Moon rising over a local farm at the end of a 4 hour spin on the bike. Taken with my Blackberry.

Moon rising over a local farm at the end of a 4-hour spin on the bike. Taken with my Blackberry. Click on image for a better view; return to come back to narrative.

Last weekend I had a 4-hour bike ride scheduled by my coach, but I just didn’t want to do it. Then I did it anyway, in spite of myself. For the first hour my legs complained, my brain complained, and in general I complained. The complaints didn’t do any good because I was out there on my own. If I had said any of this stuff to a riding buddy (which I never would, as I learned that lesson years ago), they would have cracked on me mercilessly and then picked up the pace. It doesn’t pay to be a whiner. One time I mentioned that I was tired during a training camp, and my coach laughed, saying, “This is training camp, not complaining camp.” Sucking it up is all part of endurance training, or any exercise program for that matter. Some days you just don’t feel like it. Interestingly, by hour three of my ride my legs had settled in, and even though the temperature was dropping fast and it was getting dark, I was having a blast, to be rewarded with a lovely view of the moon rising over a local farm on my way home. The trick is, “do it anyway,” and you never know, you might just have a great time. Think consistency.

There is, however, a difference between disciplined consistency and rigid obsession, which can be dangerous. Working out regularly is not the same thing as doing a set of proscribed sets or training exercises exactly as instructed day after day, with no regard to how you feel. It is important to have some exercise pretty well every day, but you can have at least one rest day per week. In fact, recovery time is a critical component of any effective training program. Sometimes you need even more recovery time, so listen to your body and learn to distinguish needed rest from laziness. They actually do feel different.

The right amount of exercise is more of a mental than a physical challenge. If you listen to your body you will know how much more or less will be good for you today.

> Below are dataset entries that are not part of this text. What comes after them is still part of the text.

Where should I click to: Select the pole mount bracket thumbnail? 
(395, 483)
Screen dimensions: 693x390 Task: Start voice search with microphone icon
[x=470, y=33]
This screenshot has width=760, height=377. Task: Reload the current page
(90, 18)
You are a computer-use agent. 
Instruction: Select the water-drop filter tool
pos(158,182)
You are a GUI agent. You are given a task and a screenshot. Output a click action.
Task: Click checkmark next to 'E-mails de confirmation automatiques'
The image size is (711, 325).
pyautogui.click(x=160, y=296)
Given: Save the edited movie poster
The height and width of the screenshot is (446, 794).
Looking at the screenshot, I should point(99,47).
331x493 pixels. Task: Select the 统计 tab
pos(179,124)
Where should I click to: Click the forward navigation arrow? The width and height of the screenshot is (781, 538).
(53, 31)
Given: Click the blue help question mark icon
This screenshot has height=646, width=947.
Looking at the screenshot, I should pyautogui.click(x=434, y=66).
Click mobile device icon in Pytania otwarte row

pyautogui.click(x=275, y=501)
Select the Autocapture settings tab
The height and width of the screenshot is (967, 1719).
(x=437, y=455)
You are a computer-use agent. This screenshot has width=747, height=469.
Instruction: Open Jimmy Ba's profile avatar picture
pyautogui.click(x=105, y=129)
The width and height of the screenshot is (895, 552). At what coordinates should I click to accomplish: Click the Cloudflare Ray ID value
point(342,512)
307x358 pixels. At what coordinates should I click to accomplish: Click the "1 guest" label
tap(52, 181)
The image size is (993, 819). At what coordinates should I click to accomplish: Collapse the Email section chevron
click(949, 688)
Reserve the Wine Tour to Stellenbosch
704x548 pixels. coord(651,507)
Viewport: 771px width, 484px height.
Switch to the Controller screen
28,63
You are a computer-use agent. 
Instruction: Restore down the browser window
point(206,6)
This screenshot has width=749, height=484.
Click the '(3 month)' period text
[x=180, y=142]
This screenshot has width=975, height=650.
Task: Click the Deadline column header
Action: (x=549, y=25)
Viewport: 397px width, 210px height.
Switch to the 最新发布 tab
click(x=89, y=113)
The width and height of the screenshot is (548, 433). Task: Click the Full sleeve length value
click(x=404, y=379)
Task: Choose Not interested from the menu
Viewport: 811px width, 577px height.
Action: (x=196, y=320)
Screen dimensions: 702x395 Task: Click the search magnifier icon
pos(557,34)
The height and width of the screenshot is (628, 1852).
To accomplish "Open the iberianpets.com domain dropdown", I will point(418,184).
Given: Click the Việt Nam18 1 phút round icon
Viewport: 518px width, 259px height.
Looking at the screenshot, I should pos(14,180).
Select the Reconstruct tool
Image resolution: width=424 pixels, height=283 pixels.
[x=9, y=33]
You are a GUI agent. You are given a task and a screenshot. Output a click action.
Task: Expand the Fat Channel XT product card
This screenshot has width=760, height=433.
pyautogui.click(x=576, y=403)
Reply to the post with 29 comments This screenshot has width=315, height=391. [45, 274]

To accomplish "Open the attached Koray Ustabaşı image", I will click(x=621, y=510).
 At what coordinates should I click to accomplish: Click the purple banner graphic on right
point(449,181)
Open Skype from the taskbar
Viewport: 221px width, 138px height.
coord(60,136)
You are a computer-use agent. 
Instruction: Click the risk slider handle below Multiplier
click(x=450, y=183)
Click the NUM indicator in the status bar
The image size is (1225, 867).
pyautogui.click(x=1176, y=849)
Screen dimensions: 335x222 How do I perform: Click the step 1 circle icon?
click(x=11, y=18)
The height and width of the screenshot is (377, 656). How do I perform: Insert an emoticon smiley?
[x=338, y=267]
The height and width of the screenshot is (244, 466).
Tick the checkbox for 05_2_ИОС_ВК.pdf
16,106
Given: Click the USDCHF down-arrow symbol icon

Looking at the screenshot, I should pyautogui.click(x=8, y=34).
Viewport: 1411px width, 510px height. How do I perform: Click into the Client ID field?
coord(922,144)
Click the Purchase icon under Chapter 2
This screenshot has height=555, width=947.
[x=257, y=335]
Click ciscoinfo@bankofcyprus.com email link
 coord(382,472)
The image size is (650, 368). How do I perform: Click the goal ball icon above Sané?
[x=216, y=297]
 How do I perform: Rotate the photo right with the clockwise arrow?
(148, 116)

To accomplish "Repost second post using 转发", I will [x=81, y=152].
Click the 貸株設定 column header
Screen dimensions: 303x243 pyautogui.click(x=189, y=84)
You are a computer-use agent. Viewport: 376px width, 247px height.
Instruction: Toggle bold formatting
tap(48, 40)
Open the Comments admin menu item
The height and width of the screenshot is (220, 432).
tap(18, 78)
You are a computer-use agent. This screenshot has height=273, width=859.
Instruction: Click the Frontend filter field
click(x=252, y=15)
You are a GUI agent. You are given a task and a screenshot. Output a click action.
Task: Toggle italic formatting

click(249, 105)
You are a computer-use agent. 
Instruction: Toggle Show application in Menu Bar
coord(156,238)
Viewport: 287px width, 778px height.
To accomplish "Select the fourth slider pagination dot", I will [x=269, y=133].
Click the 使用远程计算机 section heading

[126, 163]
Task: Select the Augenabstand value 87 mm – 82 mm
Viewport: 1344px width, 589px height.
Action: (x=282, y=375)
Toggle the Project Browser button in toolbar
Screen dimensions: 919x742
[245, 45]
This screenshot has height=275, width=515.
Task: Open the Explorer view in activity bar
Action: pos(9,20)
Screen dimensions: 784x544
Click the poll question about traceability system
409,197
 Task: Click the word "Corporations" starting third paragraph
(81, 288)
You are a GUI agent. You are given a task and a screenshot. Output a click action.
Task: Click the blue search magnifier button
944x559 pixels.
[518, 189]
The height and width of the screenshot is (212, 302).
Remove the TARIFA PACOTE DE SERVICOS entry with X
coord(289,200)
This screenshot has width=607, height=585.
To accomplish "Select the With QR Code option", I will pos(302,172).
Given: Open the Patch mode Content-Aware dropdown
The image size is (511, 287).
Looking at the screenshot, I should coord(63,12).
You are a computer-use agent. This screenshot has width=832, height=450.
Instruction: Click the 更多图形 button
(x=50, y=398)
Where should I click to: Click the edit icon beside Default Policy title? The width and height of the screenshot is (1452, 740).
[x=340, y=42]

Here are a few guidelines that help me with consistency of training:

  1. I try as best I can to make it fun, even to the point of thoughtful mixing and matching of workouts or substitutions based on the weather and how I feel. It will not be fun every time, but that’s life.
  2. I try to have a goal or focus for every workout, because one can only really learn one thing at a time. For instance, in the swim you might try to stay high in the water or improve your catch, on the bike work on optimal posture or cadence, and whilst running explore shoulder relaxation or high foot turnover. There are an endless number of things to work on, and I find it fun. This type of analytical approach to training is not every one’s cup of tea, so maybe they can just enjoy the wind in their hair if they have any.
  3. I imagine having to explain to my coach that I didn’t follow his instructions. Not good!
  4. I imagine how I’ll feel after the workout has been completed – just great, almost every time! I apply this technique to early morning swims.
  5. You can keep a diary of your progress, noting completed and missed workouts, which I do on when reporting back to my coach.
  6. I schedule workouts with training partners because they keep me honest and ‘my feet to the fire.’
  7. And sometimes, I just grit my teeth and do it.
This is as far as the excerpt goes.